Nominations for the 4th Annual EHR Game Changers recognition program are due Friday, Oct. 25, 2013 at 1 p.m eastern. The program was created by Health Data Management magazine to honor individuals who have been true game changers in the design, advocacy, deployment and development of electronic health records technology. The winners will be profiled in the Jan. 2014 edition.

For complete contest rules, click here.

Following is a profile of Stephen Beck, one of the 2013 winners.

When it comes to EHR deployments, Catholic Health Partners defines big. Spanning 24 hospitals in Ohio and neighboring states, the Cincinnati-based health system began an enterprise rollout in early 2010 with the ambitious goal of a five-year completion. A key player in the effort is Stephen Beck, M.D., charged with not only promoting adoption of the EHR among physicians and other providers, but guiding the overall strategy for improved clinical outcomes. He leads a team of nine clinical staff who participate in the design, build and deployment of clinical I.T. Currently, half the hospitals in the health system have gone live with the EHR, from Epic, on the inpatient side, while all 1,000 physicians employed by the health system have adopted the technology on the ambulatory side.

The Epic EHR replaces a mix of paper-based and electronic systems. When complete, Catholic Health Partners will have a common patient record across all its sites, drawing from a single database and built around common workflows, Beck says. He points to the emerging era of accountable care as underscoring the need for a common system. "It's important to have a common record as patients go from site to site," he says.

Catholic Health Partners has established some ambitious goals for its clinical staff. "We expect 85 percent of all orders to be entered electronically by physicians," Beck says. And most hospitals on the inpatient system have hit that mark, he says, with the others close to it. The key, Beck says, is ongoing training and promotion of the ideal of physician-driven quality. "We want physicians to understand that when they're in control and entering orders, it eliminates the risk of inappropriately translated written orders from paper or confusing about orders given over the phone," he says.

Two big factors have helped drive physician adoption of CPOE, he says: standardized order sets and embedded clinical decision support tools Beck's team has added to the system.

The presence of standardized order sets has enabled the health system to dial down its usage of order alerts, or messages firing off to clinicians about to request lab work, radiology exams, and other procedures. "We want to be cautious about firing off too many alerts," Beck says. "We don't want to overwhelm physicians. We are trying to minimize alert fatigue and yet maximize the gains of using a standardized system."

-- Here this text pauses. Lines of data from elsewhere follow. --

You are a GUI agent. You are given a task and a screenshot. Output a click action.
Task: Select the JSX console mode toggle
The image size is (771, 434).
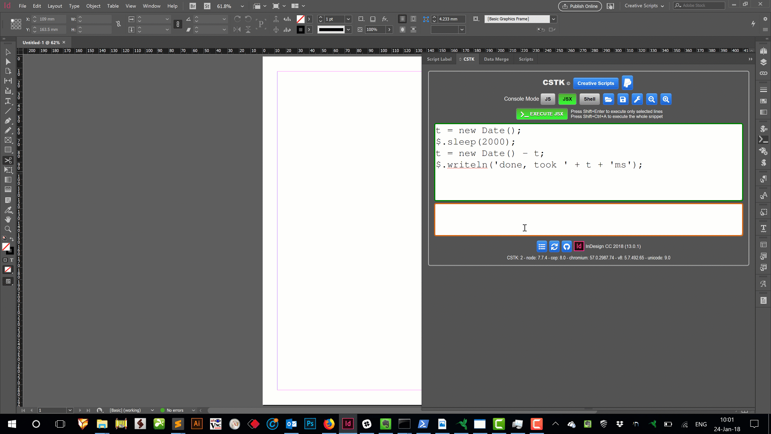(x=567, y=99)
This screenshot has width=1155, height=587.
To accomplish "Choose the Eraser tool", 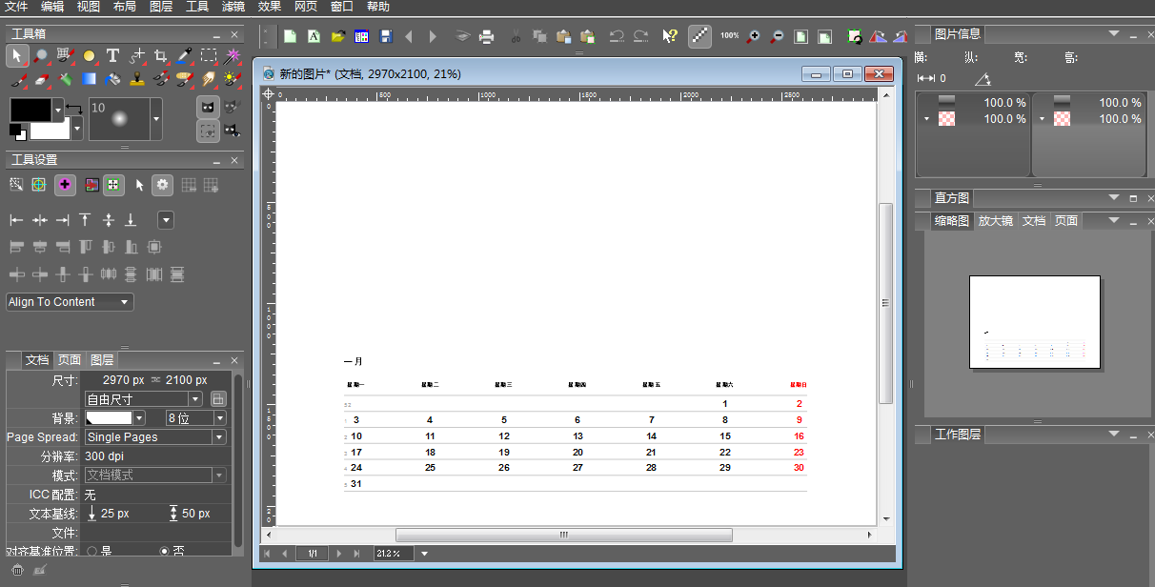I will point(41,78).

Clinical decision supports have encouraged physician adoption as well. Catholic Health Partners has embedded a search engine, from Wolters Kluwer Health, that physicians can access from the EHR. Although physicians are free to use their own data resources, having a common clinical search engine is another piece of standardization important to improved outcomes via less variation in practice, Beck says.

Beck acknowledges that an EHR deployment is never finished. But he's optimistic. "In five years, we will have better outcomes, safer cost and improved cost control. We will eliminate redundant and unnecessary tests. When patients realize they are getting the best technology there is to offer, they are happier with their health care."